* _Given task_
Rewrite the entries below, changing every "screenshot" to "screen capture" and leaving everything else as it is. Omit the pictures from your version.

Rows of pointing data

# # # #

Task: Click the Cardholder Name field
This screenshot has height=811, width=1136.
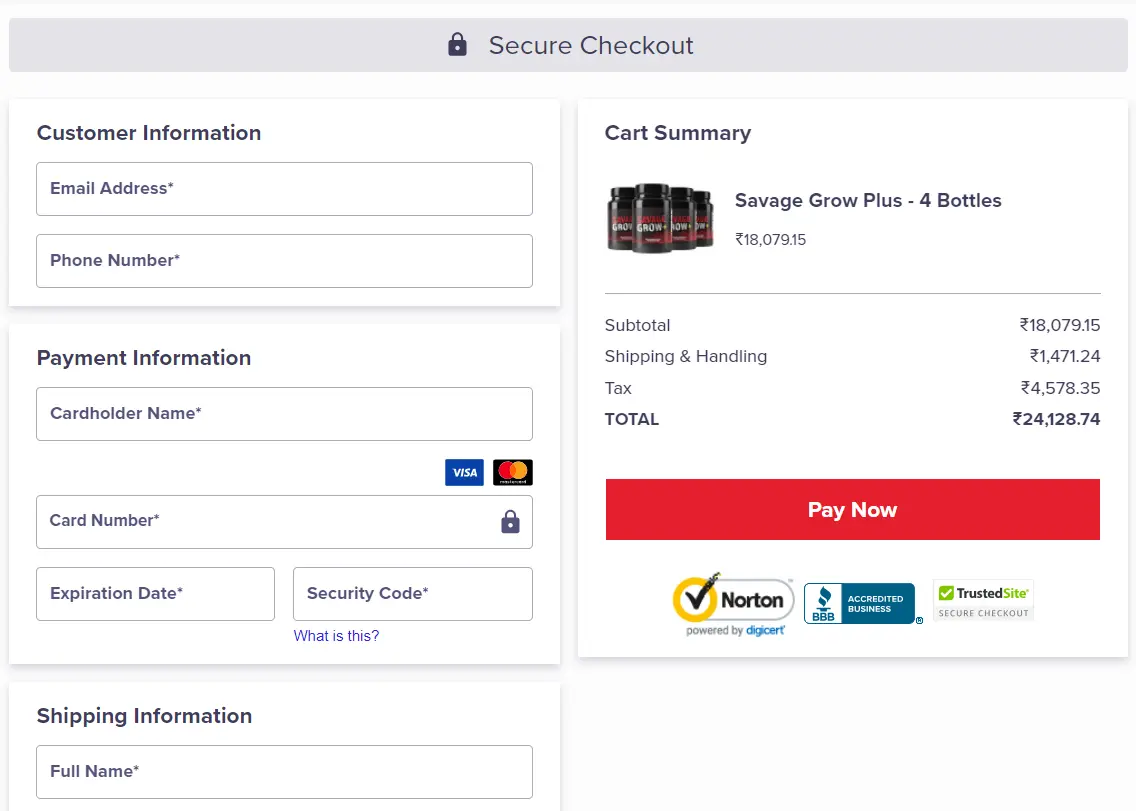Action: (284, 413)
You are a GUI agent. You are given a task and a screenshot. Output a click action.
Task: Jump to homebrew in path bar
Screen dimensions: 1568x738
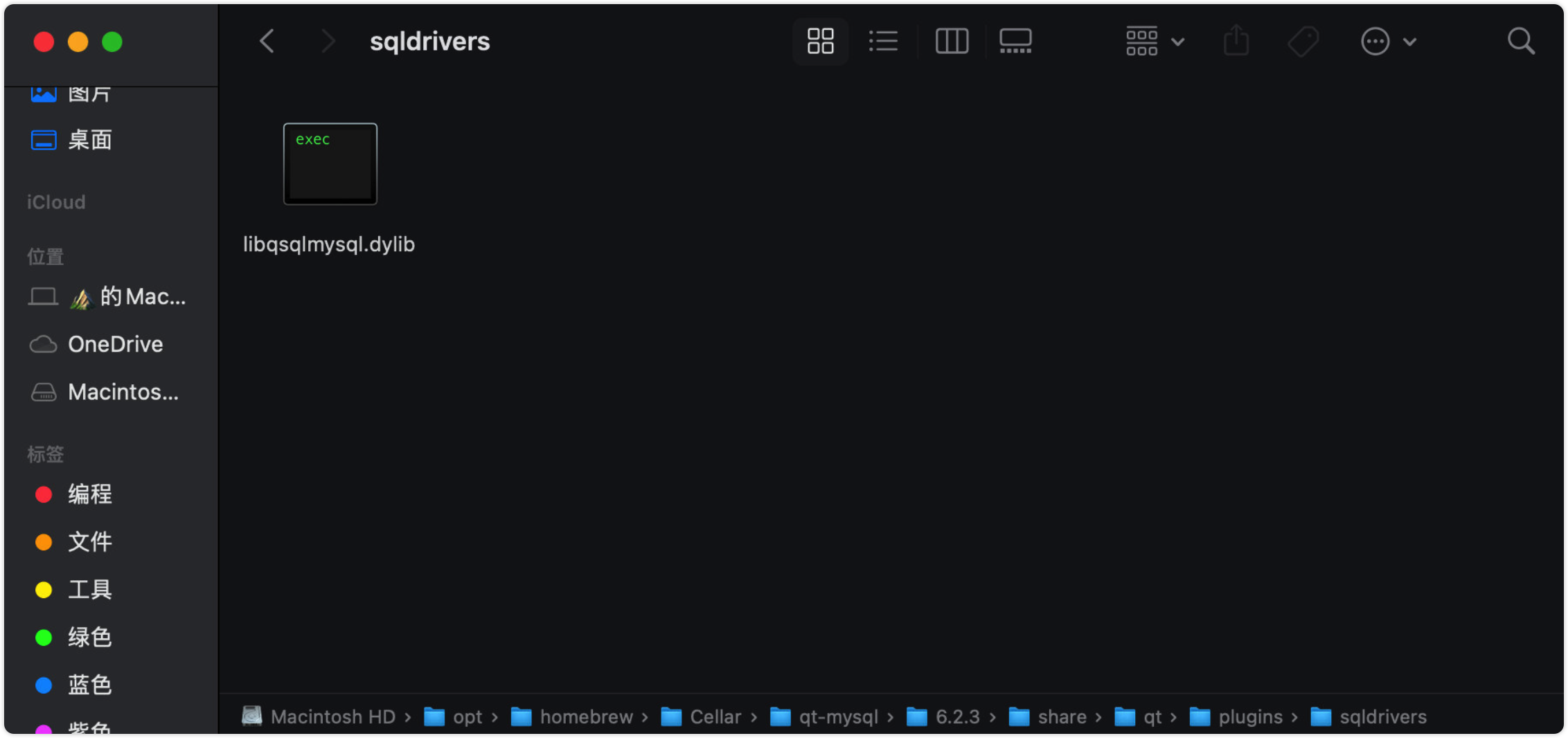click(x=585, y=717)
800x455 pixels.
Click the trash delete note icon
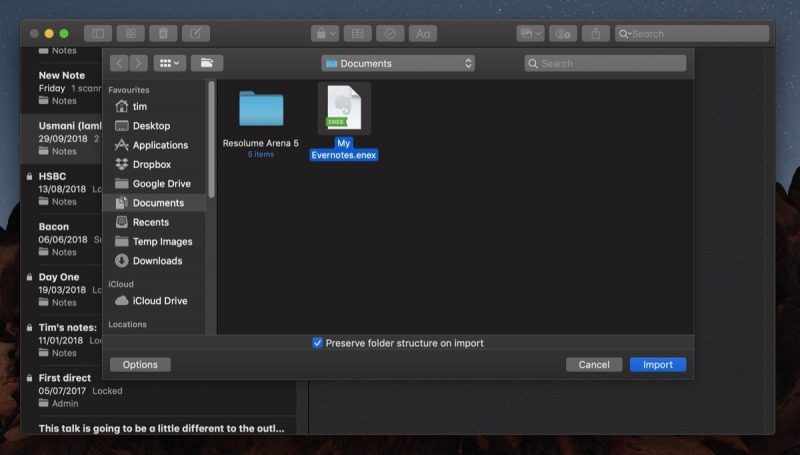coord(163,34)
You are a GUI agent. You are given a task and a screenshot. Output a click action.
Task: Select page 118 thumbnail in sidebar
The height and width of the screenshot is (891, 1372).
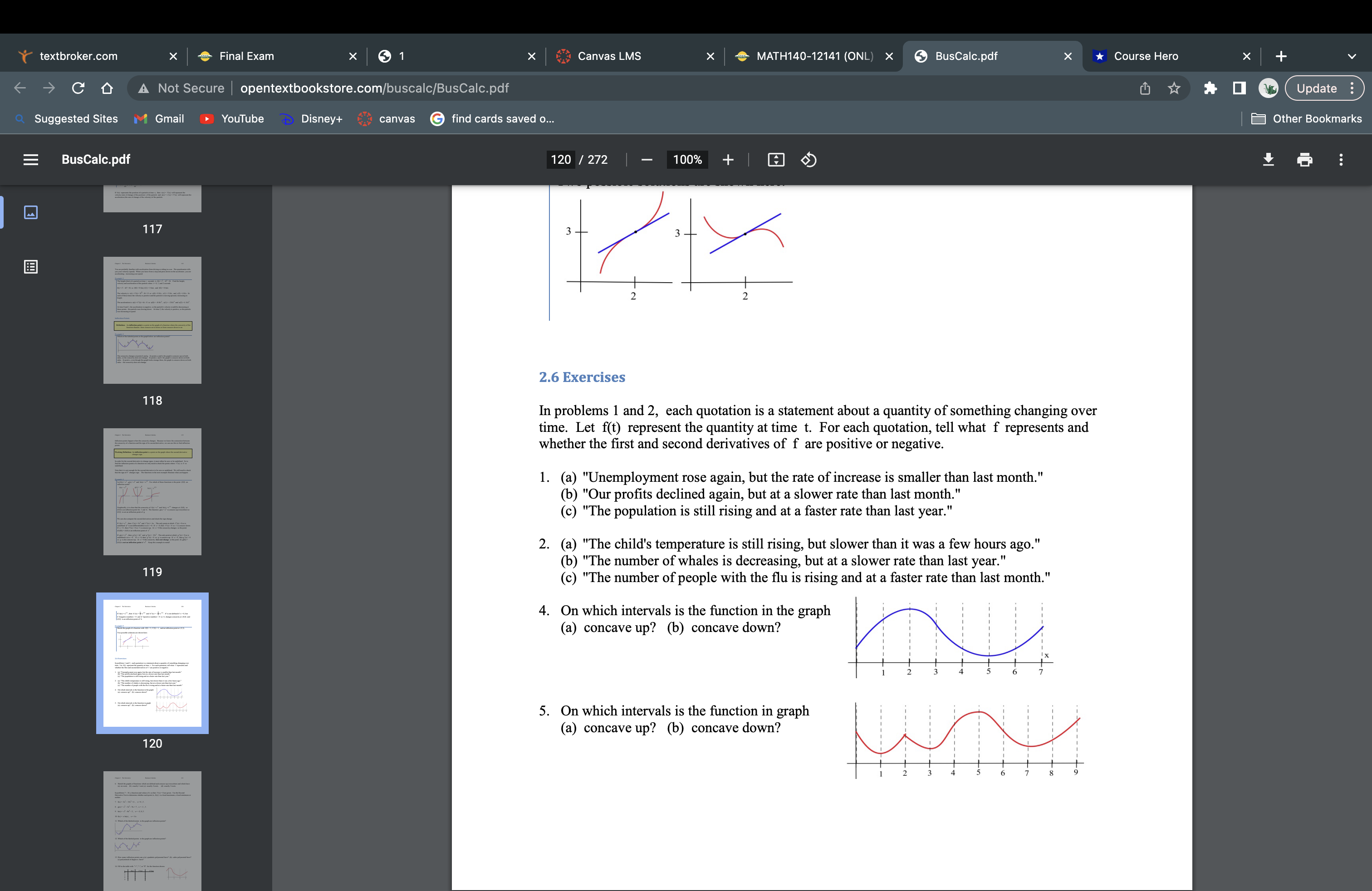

# # # #

* _Exercise output_
Task: Click the Cardholder Name field
This screen capture has height=811, width=1136.
Action: (284, 413)
You are a GUI agent. You are given a task and a screen capture. Output a click action.
Task: Jump to homebrew in path bar
Screen dimensions: 1568x738
click(x=585, y=717)
800x455 pixels.
Click the trash delete note icon
coord(163,34)
You are a GUI agent. You are given a task and a screen capture. Output a click action.
Task: Select page 118 thumbnail in sidebar
The height and width of the screen capture is (891, 1372).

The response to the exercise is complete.